How to avoid awkward eye contact and achieve stare-endipity

UNC is a walking campus. Cars have to stop at every crosswalk on Cameron Avenue, we can threaten buses with paying our tuition, and eye contact is inevitable — and usually awkward.

We walk out of an academic building — looking down at our phone — and hear a bee buzzing around our head.

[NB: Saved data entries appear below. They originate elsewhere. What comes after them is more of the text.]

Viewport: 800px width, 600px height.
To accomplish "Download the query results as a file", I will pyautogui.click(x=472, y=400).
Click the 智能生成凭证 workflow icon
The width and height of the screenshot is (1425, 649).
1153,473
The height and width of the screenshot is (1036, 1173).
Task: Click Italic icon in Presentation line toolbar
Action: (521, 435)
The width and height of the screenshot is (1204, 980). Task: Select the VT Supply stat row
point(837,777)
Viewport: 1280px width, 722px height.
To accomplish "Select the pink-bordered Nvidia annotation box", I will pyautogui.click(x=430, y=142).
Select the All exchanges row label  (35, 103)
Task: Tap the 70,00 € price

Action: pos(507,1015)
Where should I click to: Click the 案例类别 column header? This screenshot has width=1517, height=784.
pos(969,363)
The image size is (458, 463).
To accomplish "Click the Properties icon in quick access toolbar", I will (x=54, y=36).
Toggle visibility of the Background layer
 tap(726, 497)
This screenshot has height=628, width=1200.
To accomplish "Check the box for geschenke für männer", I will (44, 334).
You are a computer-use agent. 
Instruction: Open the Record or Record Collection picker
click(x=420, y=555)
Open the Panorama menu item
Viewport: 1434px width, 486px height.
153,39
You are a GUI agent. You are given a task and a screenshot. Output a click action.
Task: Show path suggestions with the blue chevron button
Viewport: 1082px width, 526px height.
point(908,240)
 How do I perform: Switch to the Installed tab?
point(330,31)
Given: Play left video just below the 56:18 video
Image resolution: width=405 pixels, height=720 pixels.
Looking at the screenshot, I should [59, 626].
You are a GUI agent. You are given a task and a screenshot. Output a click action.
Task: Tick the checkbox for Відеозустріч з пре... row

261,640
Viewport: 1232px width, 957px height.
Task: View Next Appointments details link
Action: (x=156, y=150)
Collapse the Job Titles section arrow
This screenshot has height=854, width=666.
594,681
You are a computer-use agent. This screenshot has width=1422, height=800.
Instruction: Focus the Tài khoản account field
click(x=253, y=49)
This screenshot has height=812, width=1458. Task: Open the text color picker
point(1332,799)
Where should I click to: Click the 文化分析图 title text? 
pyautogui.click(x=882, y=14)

While swatting the air and looking for the bee that crashed our date with social media, we tragically meet the fate we fondly avoid: making eye contact with — wait for it, our brain is still processing — a person.

Our heart rate speeds up, our armpits perspire — did we put on deodorant this morning? — and our feet, as stubborn as we are, refuse to move.

Time freezes.

First, we curse all bees for luring us into the dark void of human interaction.

Then, we remember that the bees are dying, and we feel bad about our lack of moral integrity, quickly making a note to order a “save the bees” pin off Amazon.

And as if the blood of all bees being on our hands isn’t enough, we literally face a bigger problem: the eyes staring back at us.

Time thaws, and the moment of confrontation is hardly over.

Should we laugh or cry? Should we smile or look away? Should we say hi or stay silent? Is this moment really happening or is it a mere side effect of too many hours spent in Davis?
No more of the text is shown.